(Beginning of Stored data)
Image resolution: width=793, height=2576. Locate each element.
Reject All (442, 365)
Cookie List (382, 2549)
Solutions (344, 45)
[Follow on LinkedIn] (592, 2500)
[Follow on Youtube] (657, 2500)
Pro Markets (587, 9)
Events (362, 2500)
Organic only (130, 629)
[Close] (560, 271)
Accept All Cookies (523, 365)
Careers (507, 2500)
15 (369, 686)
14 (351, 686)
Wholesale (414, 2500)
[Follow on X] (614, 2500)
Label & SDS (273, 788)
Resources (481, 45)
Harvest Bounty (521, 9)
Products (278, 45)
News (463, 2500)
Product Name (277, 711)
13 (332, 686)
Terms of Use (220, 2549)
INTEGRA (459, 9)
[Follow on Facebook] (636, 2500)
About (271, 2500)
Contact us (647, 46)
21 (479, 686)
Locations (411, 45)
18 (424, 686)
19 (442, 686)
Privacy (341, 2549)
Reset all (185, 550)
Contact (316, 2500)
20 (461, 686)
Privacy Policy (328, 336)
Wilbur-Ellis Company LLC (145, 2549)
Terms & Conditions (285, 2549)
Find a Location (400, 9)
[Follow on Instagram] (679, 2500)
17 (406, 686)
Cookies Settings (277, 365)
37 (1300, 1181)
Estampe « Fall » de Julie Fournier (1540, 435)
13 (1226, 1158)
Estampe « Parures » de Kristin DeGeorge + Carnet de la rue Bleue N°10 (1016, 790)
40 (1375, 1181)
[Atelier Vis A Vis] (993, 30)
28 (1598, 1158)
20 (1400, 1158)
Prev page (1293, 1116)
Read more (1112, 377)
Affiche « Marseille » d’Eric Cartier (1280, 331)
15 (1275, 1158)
(End of Stored data)
* **Work task**: Would you copy, unchanged, the stretch of the records above that begins at the line containing "19 (442, 686)" and ends at the line containing "Read more (1112, 377)", and only that?

* **Answer to this exercise**:
19 (442, 686)
Privacy (341, 2549)
Reset all (185, 550)
Contact (316, 2500)
20 (461, 686)
Privacy Policy (328, 336)
Wilbur-Ellis Company LLC (145, 2549)
Terms & Conditions (285, 2549)
Find a Location (400, 9)
[Follow on Instagram] (679, 2500)
17 (406, 686)
Cookies Settings (277, 365)
37 (1300, 1181)
Estampe « Fall » de Julie Fournier (1540, 435)
13 (1226, 1158)
Estampe « Parures » de Kristin DeGeorge + Carnet de la rue Bleue N°10 (1016, 790)
40 (1375, 1181)
[Atelier Vis A Vis] (993, 30)
28 (1598, 1158)
20 (1400, 1158)
Prev page (1293, 1116)
Read more (1112, 377)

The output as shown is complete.